The New Jersey Office of Emergency Management (OEM) and the National Weather Service are closely monitoring Tropical Storm Sandy to see what impact it might have on the area as it moves up the coast.
On its Facebook page the OEM reports, "There is a potential for a very powerful and dangerous autumn store to affect our region early next week." The statement continues, "There is a growing threat of strong winds, very heavy rainfall, coastal flooding and inland flooding to affect our region early next week."
How to Prepare:
Patch blogger Mike Simpson shared the NJ Hurricane Survival Guide, which includes staying informed through traditional and social media, staying close and connected to family and getting emergency supplies.
- Prepare – Assemble a Kit of Emergency Supplies – Batteries, flashlight, radio, first-aid kit, medications, food and water to last three or more days, can opener, cooking tools, toiletries.

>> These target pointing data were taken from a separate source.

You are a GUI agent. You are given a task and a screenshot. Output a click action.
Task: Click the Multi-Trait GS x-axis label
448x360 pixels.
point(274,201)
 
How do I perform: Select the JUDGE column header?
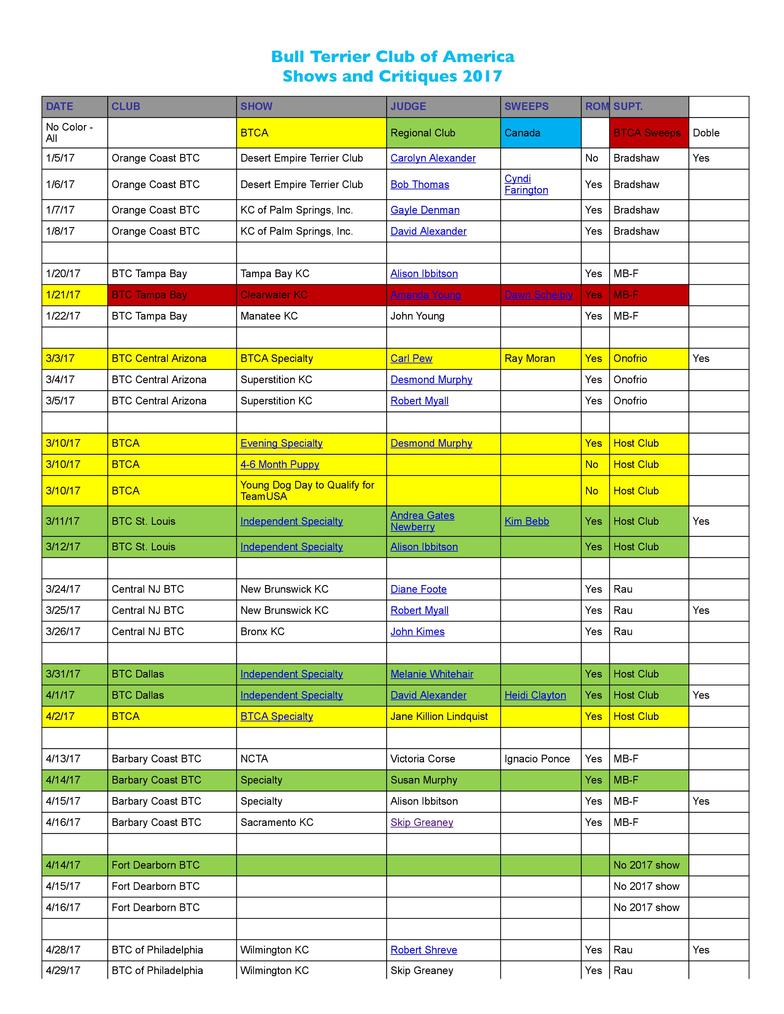point(408,106)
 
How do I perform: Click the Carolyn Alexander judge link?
point(433,158)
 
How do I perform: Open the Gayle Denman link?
point(425,210)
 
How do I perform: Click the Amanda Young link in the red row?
point(426,295)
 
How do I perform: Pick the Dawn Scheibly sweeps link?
point(538,295)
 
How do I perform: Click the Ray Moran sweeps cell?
point(529,358)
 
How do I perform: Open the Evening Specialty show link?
point(281,443)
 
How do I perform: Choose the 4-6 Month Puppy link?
point(279,465)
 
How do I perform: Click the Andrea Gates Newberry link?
point(422,521)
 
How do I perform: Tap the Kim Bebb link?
point(527,521)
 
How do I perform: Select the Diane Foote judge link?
point(418,589)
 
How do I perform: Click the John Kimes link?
point(418,632)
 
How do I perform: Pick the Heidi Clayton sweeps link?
point(535,695)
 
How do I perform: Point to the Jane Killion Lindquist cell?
point(439,716)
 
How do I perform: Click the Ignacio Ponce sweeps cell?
point(537,759)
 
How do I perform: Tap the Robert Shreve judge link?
point(424,950)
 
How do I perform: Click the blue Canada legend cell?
point(540,133)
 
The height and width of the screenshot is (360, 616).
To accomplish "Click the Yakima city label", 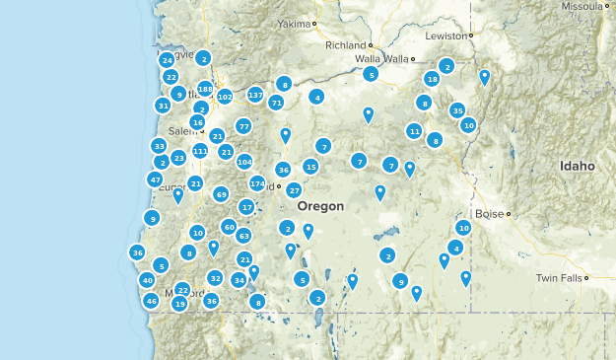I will click(293, 23).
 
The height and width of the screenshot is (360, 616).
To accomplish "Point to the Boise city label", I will click(489, 213).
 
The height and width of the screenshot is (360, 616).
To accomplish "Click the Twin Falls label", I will click(558, 279).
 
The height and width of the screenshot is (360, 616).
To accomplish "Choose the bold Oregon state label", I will click(320, 206).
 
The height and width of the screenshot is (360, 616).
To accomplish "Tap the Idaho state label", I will click(578, 167).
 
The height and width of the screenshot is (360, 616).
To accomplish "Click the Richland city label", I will click(346, 45).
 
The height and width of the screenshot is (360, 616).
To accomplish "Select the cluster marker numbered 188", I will click(205, 89).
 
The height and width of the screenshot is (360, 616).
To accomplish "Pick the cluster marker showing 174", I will click(257, 183).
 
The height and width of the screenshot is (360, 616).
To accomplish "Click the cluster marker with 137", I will click(255, 95).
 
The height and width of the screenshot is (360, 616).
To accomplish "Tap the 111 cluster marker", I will click(200, 151).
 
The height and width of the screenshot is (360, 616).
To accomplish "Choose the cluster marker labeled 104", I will click(244, 162).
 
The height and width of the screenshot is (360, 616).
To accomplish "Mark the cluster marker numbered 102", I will click(225, 97).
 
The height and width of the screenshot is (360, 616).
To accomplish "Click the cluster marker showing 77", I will click(243, 126).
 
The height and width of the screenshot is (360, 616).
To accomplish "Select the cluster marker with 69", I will click(221, 194).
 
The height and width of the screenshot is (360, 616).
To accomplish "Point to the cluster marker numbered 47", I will click(155, 180).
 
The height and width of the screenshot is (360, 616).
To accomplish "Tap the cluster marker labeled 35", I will click(457, 110).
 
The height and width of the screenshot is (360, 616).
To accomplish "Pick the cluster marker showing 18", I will click(432, 79).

- Plan – Create an Emergency Plan – Your family may not be together when disaster strikes, so plan a way to contact one another, such as enlisting the help of a third party in another state as a contact, and review what you will do in different situations.
- Stay Informed– “Like” the Monmouth County Government Facebook page, follow the county on Twitter and visit the county Web site frequently for information and links to important resources. Also, listen to local radio and television for the latest information on storms and other emergencies. Review what warning sirens are used in your community to alert residents of major emergencies.
In case of a power outage:
- Check your circuit breaker box to be sure the problem isn’t just with your home. If not, report the outage to Jersey Central Power & Light (JCP&L) at 1-888-544-4877 or by visiting its online outage report system. You can also follow outage reports in the area through JCP&L's interactive map.
- Turn on one light switch so you’ll know when power is restored, but unplug all electrical equipment, including TVs, computers and motor-driven appliances to prevent an overload when the power turns back on.
- Never go near fallen power lines. Report the outage and call 911 to report the downed lines.
- Keep a flashlight and charged batteries on hand and in an easily accessible location. Better yet, stock each bedroom with a flashlight. You should always be able to find at least one flashlight while your house is completely in the dark.
- Keep your freezer and refrigerator doors closed to preserve the cool air. Food can last several hours in a power outage if it’s kept cool. Put a blanket over your refrigerator to add insulation to it. After the power is back on, if you’re in doubt, throw it out. The Centers for Disease Control and Prevention has handy tips about how long food will last in outages.
- Charge your phones, laptops and other devices if you know bad weather is coming, just in case an outage hits.